Module 4 - Forecasting House Prices

Posted by ADAM CHANG on August 26, 2019

So here you are, a new and upcoming Data Scientist, hired by a real-estate investment firm to allocate millions of their dollars into various houses around the nation. You’ve got more than 14,000 zip codes and more than 20 years of monthly average house price data to work with. How would you convince the firm on what the 5 best zip codes are to invest in?

Amazingly, Facebook Prophet will do the job for us. Facebook Prophet is a forecasting tool that utilizes past data to predict the future. Facebook Prophet is capable of producing a graph of real data and forecasted data, yearly trends, monthly trends, daily trends, and most importantly, a DataFrame of desired forecast values based on the user’s settings.

Let’s talk about each of these capabilities. Yearly trends will tell us in 2007, the housing market started to crash and 2012 is when it bottomed out and started to grow. Monthly trends will tell us what month of the year was the best time to purchase or sell a house. Daily trends are not really relevant in terms of housing prices because the day of the week should not affect the housing price. A DataFrame of forecast values gives us the predicted value, lower bound predicted value, and upper bound predicted value.

What makes Facebook Prophet so great is the ability to customize the parameters. If the output is not satisfactory, tweaks can be made to the settings to retrieve the desired output.

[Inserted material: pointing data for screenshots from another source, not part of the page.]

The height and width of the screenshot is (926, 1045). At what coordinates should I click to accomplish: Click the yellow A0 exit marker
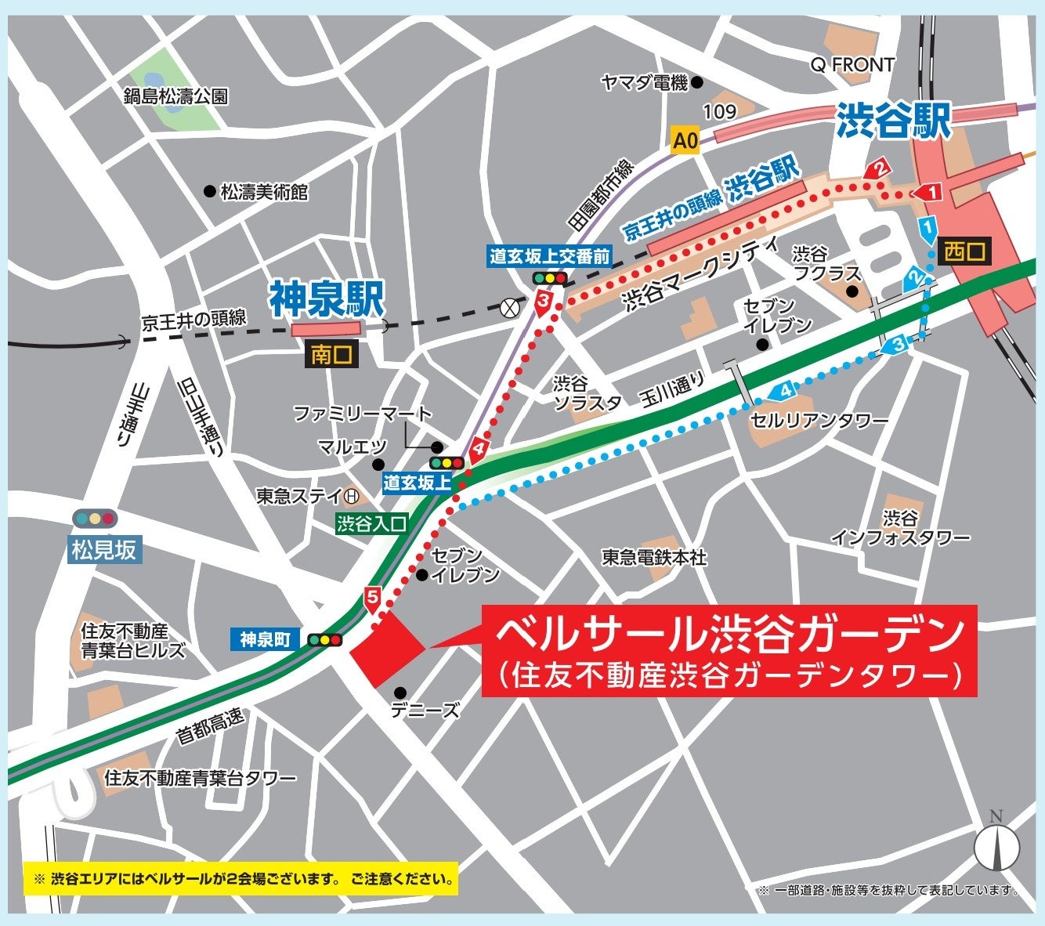coord(685,141)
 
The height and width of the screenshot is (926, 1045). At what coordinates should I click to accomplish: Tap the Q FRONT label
coord(852,65)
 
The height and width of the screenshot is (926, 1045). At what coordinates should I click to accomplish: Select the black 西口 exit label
coord(965,251)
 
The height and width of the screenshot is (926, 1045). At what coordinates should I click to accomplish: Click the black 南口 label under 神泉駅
coord(331,355)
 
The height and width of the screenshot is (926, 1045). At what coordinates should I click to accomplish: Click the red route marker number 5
coord(372,599)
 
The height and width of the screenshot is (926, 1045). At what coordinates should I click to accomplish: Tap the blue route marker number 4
coord(784,390)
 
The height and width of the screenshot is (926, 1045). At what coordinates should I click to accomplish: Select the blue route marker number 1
coord(927,228)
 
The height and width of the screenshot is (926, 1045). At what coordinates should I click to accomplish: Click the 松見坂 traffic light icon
coord(95,519)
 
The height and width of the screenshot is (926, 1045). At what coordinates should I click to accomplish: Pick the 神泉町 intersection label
coord(266,639)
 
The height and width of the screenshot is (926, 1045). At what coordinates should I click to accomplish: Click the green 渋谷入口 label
coord(372,524)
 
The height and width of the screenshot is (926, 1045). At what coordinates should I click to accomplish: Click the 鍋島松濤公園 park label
coord(175,96)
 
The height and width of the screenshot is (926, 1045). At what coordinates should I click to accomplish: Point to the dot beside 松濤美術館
coord(209,191)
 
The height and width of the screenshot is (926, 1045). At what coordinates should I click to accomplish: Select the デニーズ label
coord(425,711)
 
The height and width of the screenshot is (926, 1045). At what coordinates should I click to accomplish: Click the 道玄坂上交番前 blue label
coord(549,255)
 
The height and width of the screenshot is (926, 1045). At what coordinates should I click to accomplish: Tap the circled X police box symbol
coord(511,307)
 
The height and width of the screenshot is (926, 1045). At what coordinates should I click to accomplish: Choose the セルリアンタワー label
coord(819,421)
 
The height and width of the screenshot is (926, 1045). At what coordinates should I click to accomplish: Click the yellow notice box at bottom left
coord(241,879)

Uncertainty intervals can be adjusted to have higher or lower bounds. A higher interval_width will have upper and lower bounds that are more polarizing to the predicted value, while a lower interval_width will have bounds that are hardly different from the predicted value. Another customizable criteria is the ‘make_future_dataframe’ option. The user can choose how far into the future he or she wants to predict by adjusting the number of periods and the frequency of each period. For our forecasted house prices, we chose 36 periods of monthly frequency to predict 3 years into the future.

How can we use this to our advantage to find the best zip code? We can use all the monthly average house prices from April 1996 to April 2018 to predict up to April 2021. Because Facebook Prophet will not adjust to future anomalies similar to the 2008 housing market crash, it’s never a good idea to predict too far into the future. In my opinion, 3 years or 36 periods of future data is the perfect medium for a housing price project.

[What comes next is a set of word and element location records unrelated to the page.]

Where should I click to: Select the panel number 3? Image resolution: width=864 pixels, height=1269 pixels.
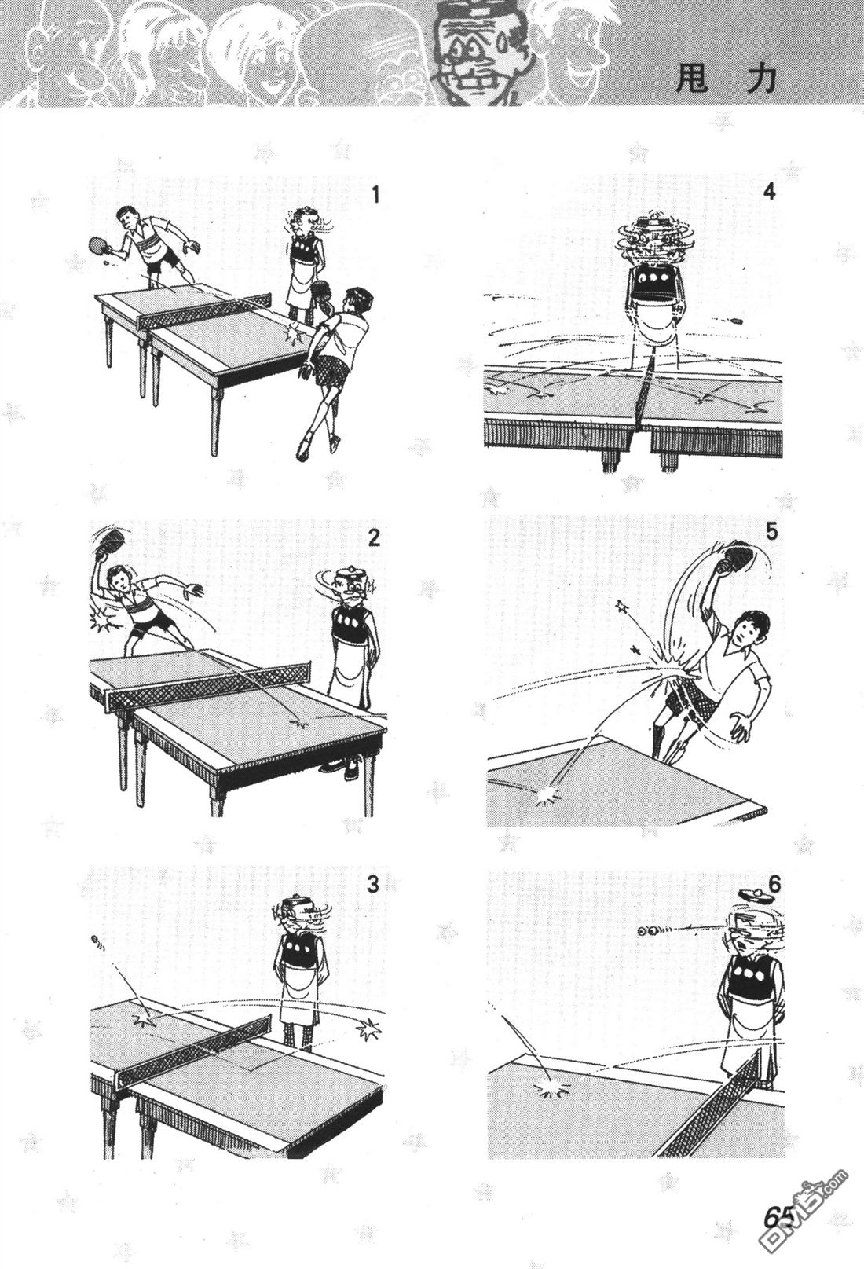point(372,884)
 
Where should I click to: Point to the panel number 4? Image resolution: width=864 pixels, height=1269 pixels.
point(768,192)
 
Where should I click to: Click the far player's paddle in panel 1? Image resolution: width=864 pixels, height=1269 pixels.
point(97,245)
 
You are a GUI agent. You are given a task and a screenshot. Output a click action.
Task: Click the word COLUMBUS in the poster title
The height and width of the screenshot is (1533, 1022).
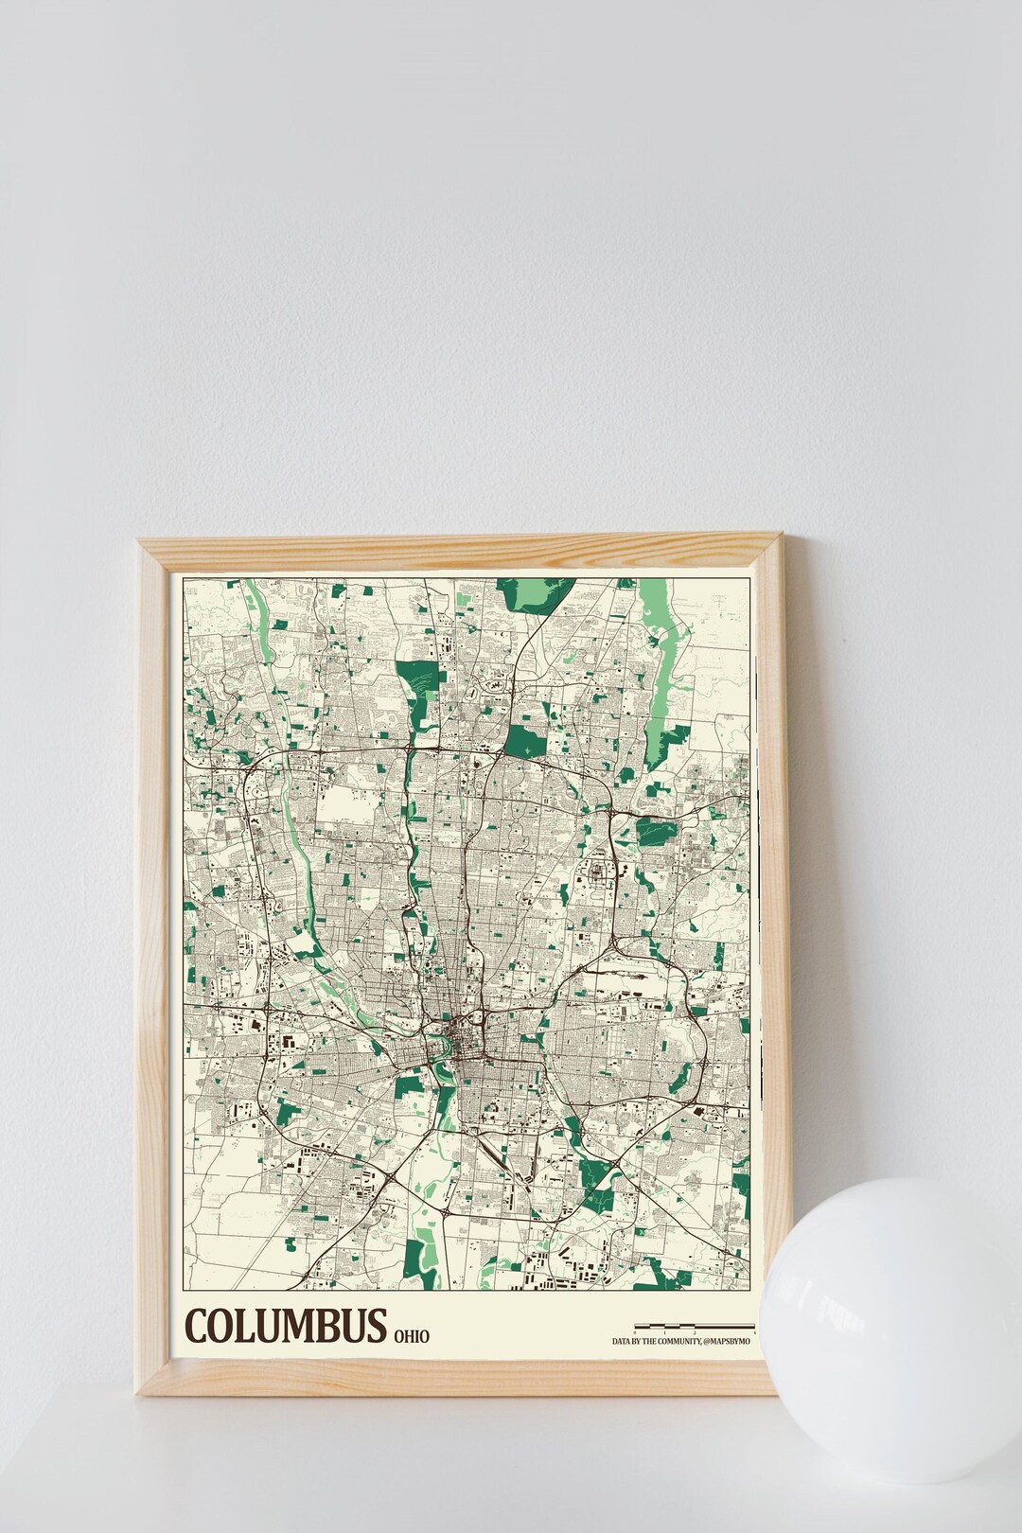[x=286, y=1327]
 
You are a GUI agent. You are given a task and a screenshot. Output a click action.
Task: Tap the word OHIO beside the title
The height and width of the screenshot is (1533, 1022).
[x=411, y=1336]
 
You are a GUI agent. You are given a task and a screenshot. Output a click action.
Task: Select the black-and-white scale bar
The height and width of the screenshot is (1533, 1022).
[x=695, y=1326]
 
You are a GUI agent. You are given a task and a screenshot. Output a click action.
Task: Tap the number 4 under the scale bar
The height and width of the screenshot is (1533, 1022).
[x=753, y=1332]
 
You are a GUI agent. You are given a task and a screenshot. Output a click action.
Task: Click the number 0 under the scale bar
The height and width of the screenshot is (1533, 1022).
[x=636, y=1332]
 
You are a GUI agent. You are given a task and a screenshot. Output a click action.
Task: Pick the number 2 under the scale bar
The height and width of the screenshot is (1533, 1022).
[x=695, y=1332]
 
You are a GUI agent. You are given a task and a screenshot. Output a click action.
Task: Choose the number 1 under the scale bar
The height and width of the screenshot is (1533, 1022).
[x=665, y=1332]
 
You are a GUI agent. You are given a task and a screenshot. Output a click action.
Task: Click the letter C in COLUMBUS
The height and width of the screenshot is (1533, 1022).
[x=199, y=1327]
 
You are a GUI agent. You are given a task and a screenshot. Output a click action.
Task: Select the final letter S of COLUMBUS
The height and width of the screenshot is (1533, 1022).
[x=377, y=1327]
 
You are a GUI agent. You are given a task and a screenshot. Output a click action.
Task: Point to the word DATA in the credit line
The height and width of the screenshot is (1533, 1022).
[x=623, y=1341]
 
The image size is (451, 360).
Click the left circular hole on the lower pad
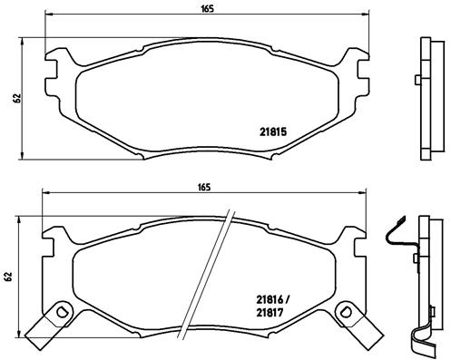pos(62,314)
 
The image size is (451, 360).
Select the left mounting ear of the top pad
pos(56,67)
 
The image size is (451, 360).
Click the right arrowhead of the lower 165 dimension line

Here is the problem. Facebook Prophet can only predict one zip code at a time but we have exactly 14,723 zip codes to predict! While it is possible to find the 5 best zip codes in the nation, I did not have the time nor did I believe in my computer to handle such a tremendous task. Being a NYC native, I decided to focus my attention on the Metropolitan area of New York.

I decided the best way to tackle this scenario is to find the 3 best counties to invest in. Then for each of the 3 counties, find the 3 best zip codes giving us 9 potential zip codes. Because Facebook Prophet can only predict one dataset at a time, we would need to average out all the zip codes data for each time period within the county. For example, for the 6 zip codes in Manhattan, I averaged the zip codes for each month. Then using a for loop, I used the Facebook Prophet model on all 12 counties. The top 3 counties to potentially invest in were Manhattan, Brooklyn, and Queens.

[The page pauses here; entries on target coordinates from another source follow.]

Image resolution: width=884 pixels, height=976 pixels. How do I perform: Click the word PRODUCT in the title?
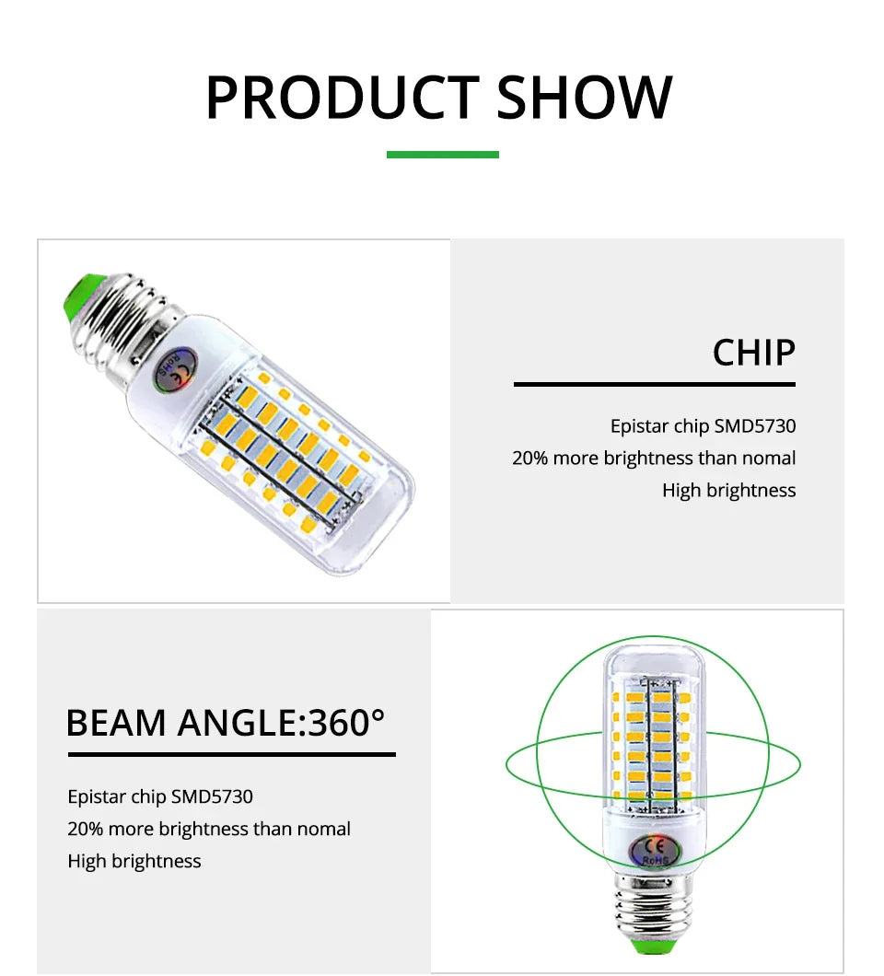(342, 98)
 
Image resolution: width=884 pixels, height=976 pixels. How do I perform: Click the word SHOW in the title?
(585, 98)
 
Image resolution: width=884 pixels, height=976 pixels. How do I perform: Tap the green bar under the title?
(442, 155)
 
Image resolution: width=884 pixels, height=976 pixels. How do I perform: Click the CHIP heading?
(753, 353)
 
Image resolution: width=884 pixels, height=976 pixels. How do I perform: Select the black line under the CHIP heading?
(654, 384)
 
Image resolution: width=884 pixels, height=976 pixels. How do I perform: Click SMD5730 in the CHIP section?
(755, 426)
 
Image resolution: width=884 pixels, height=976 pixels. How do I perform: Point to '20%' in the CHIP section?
(529, 459)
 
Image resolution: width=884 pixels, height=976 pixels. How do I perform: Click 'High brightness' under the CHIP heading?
(728, 491)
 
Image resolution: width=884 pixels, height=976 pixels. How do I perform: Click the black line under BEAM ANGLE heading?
(231, 755)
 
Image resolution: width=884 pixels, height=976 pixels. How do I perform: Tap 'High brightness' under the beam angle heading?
(134, 862)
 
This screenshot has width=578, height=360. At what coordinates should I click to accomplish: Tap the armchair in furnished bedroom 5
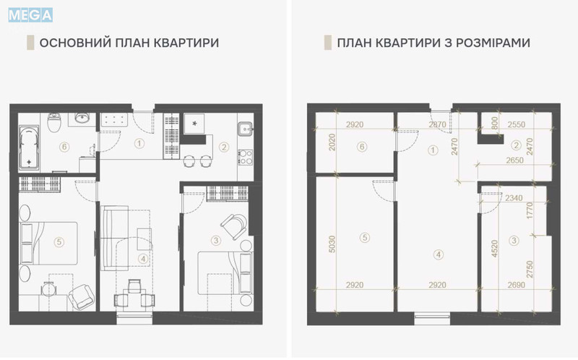[x=81, y=292]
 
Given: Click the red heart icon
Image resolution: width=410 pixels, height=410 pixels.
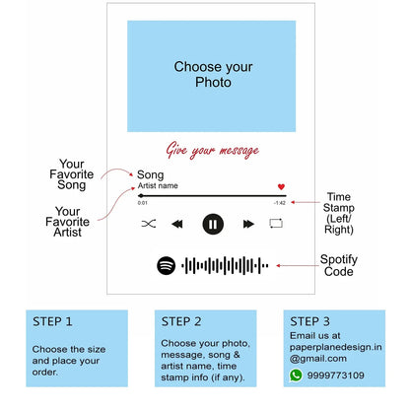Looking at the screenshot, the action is point(281,186).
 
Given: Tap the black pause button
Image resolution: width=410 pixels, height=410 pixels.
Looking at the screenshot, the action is point(213,224).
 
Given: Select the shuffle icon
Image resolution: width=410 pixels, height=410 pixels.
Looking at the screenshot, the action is point(149,224).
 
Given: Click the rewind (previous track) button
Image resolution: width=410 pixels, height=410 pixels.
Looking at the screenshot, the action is point(177,224).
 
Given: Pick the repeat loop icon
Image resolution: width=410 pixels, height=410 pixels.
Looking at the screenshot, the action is point(276,224).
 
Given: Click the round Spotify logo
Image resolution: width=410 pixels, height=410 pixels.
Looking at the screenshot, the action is point(167,265).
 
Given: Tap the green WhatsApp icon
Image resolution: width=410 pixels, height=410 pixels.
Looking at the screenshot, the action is point(296,376).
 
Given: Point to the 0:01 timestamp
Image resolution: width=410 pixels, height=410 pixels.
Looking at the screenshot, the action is point(143,203).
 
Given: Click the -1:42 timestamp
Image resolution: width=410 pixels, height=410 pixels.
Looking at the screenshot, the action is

Now to do the same with each zip code in all 3 counties. In the end, I found that Brooklyn had 4 out of top 5 zip codes to invest amongst all NY counties. The top zip code, 11222, show an increase of 40.8% from April 2018 to April 2021. That would be a much better investment than the national average housing increase of 13.8%.

Although netting a positive return on investment is always a good thing, if the average housing price increases, it’s our job as data scientists to find the zip code with the highest increase. If the average housing price decreases, we should be able to choose a zip code with the lowest decrease. With the proper models and predictions, we are able to find the zip codes with the highest yield and lowest risk.